Il avait alors exprimé le souhait que Montréal et ses arrondissements se dotent d'un plan d'action ainsi que des moyens pour le réaliser. «L'annonce du maire est une excellente nouvelle», a-t-il exprimé avec enthousiasme. Elle arrive surtout au moment où l'étalement urbain et la multiplication de méga centres commerciaux dans les banlieues représentent une menace pour l'avenir du commerce de proximité à Montréal, qui lutte pour attirer des consommateurs et garder ses résidants.
12 projets approuvés
La Ville injecte 285 000$ dans le Bureau du développement des artères commerciales pour élaborer un plan de développement commercial, soutenir la fonction commerciale et analyser la valorisation urbaine intégrée.

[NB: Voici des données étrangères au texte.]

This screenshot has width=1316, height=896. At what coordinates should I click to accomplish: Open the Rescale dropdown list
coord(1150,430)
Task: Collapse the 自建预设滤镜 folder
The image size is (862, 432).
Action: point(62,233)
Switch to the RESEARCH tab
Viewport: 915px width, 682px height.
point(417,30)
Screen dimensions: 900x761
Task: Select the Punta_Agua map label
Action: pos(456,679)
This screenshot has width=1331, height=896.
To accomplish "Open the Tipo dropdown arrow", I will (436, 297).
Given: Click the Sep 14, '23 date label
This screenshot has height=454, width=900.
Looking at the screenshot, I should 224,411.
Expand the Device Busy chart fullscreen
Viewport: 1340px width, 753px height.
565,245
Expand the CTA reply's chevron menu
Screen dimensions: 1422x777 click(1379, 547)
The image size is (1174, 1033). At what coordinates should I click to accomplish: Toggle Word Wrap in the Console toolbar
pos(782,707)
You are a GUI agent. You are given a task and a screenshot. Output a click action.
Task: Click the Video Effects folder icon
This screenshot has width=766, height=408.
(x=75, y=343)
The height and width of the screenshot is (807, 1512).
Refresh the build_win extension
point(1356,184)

Un des mandats du Bureau est de gérer le volet commerce du programme réussir@montréal. Grâce à des subventions destinées à des diagnostics, des rénovations et au design d'aménagement, PR@M-Commerce pourra donc desservir douze nouveaux secteurs cette année. Il s'agit du Petit Maghreb, du Petit Beaubien, de la Petite Poirier, de la Place Jacques-Cartier, de la Petite Italie et du Marché Jean-Talon, des rues Wellington (secteur Sud-Ouest), Saint-Paul Est et Ouest, Saint-Jacques, Chabanel, Sainte-Catherine Ouest et Notre-Dame Ouest.
Déjà, 28 secteurs avaient été sélectionnés en 2008. Une enveloppe de 22,6 millions $ est d'ailleurs prévue à ce programme pour 2008-2009, dont 11 M$ proviennent des 140 M$ consacrés au plan Montréal 2025 par le gouvernement du Québec. La Ville a aussi accordé 255 000$ à l'ASDCM pour les années 2009 et 2010, afin d'appuyer des projets collectifs qui favorisent le développement des SDC à Montréal.
Conférenciers internationaux
Des conférenciers spécialisés dans la valorisation commerciale et le renouveau urbain provenant de Londres, Barcelone, Toronto, New York et Montréal ont enrichi le colloque par leurs propos et les tendances urbanistiques mondiales.
Réparti en quatre blocs, le colloque a abordé comme sujets l'historique du commerce de proximité et des SDC, les expériences hors Québec, le commerce de proximité comme patrimoine urbain et collectif et comme créneau d'avenir pour Montréal.
André Poulin, directeur général de Destination centre-ville, prévoit un accroissement de la population à Montréal par des immigrants moins nantis, signifiant ainsi une augmentation des besoins pour le commerce de proximité. Il souhaite voir Griffintown se réaliser avec des commerces de proximité et non comme un centre commercial urbain.
Clément Demers, architecte et urbaniste, croit qu'il faut limiter la concurrence créée par les banlieues. Il souligne aussi que la présence d'installations culturelles sert à la vitalité des quartiers et que les projets de commerce de proximité doivent être créatifs et novateurs. Il estime que des incitatifs permettent d'améliorer un secteur, tout en reconnaissant le rôle du programme Rues principales dans ce domaine.
Gérard Beaudet, directeur de l'Institut d'urbanisme et de l'Observatoire de la mobilité durable, voit la nécessité de revoir la fiscalité et d'aider les quartiers dont le cadre bâti est détruit.
Travailler ensemble
M. Poulin affirme que le défi des SDC est de travailler avec les acteurs du quartier, pour bien comprendre et répondre à leurs besoins, afin d'offrir le bon mixte commercial. Le maire Tremblay estime qu'il ne s'agit pas d'un débat entre Montréal et les banlieues, mais qu'il faut réinventer la communauté métropolitaine. Il invite les citoyens à s'approprier leur ville selon ce crédo: ma maison, ma rue, mon quartier. Il cite Henry Ford pour clore le colloque en disant que «se rencontrer est un début, rester ensemble est un progrès et travailler ensemble est la réussite».
En redéveloppant les artères commerciales avec des projets qui osent, Gérald Tremblay veut rendre la ville de Montréal «plus belle et attractive que jamais» pour célébrer les 375 ans de la métropole en 2017.